Again, this assumes no further recessions for the next 20 years (hah!) and thus no interruption in growth.
Here are the graphs:
Even with these outrageously optimistic assumptions we still fail, as debt rises to anywhere from 237% to 275% beyond today’s levels while GDP only increases by 130% in the best case, and 100% in the somewhat-more-realistic case.
That is, debt service costs are going to double or even triple compared to GDP.
To be blunt: No they won’t.
They can’t.
And remember folks, I’m being terribly optimistic here.
Why do I have zero faith in the possibility of getting this under control unless radical policy changes are made? This graph right here:
I call this my "Ponzi Finance Indicator"; it is quite simply the percentage difference between the annualized rate of change in GDP and debt.
Negative values indicate that debt is growing faster than GDP; positive values indicate GDP is growing faster than debt. The former is negative for the economic outlook, the latter positive.
When debt is used as self-liquidating trade credit or for other productive purposes then this indicator will trend above zero, as GDP growth is driven to a greater degree as a percentage change than is debt.
When debt is used for purely speculative or consumptive purposes this indicator will trend below zero, indicating the non-productive (and ultimately destructive) use of debt.

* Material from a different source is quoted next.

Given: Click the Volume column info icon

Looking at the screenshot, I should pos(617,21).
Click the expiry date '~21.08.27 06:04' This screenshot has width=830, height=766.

When you get higher lows as we had from the 1950s to roughly 1971 the economy is growing solidly and debt is not a problem – it is being used properly to advance GDP through self-liquidating trade credit, the purchase of productive machinery and the like.
But when you see a general deteriorating trend as we have had since the mid 1970s you’re in trouble. Since 1980 we have had only one short period where GDP growth outpaced debt growth on a percentage basis – that is, there was only one year out of the last twenty-nine where this was the case.
This graph, by the way, goes a long way toward destroying the "Laffer Curve" argument. Yes, tax revenues rise when tax rates fall (to a point; obviously a zero tax rate generates no revenue) but that is more than offset by behavior in the general economy where decreases in tax rates spur more and more borrowing. This in turn depresses the "Ponzi Indicator" and taken as a whole the "Ponzi Indicator" determines whether the economy is stable – that is, whether GDP is growing faster than debt in the economy as a whole on a relative basis.
A deficit in the Ponzi Indicator cannot continue indefinitely, yet we seem to be oblivious to the reality of what is coming if we keep attempting to steadily march on this path going forward.
The charts above show you what’s in store for us if we do not change course, and given the continual "lower highs", now not breaking the zero line since 1993, we’re in extremely serious trouble.
1 Methodology note: To compute annualized growth rates the GDP and Debt sampling numbers were taken from the BEA and Federal Reserve Z1 numbers, and each quarter’s annualized growth rate was computed as the change from the identical quarter one year prior, expressed as a percentage. These samples were then summed and divided by the number of samples to arrive at the average compound growth rate over the period. This "de-noises" the numbers compared with annualizing quarterly changes by multiplying the quarter-over-quarter change by four.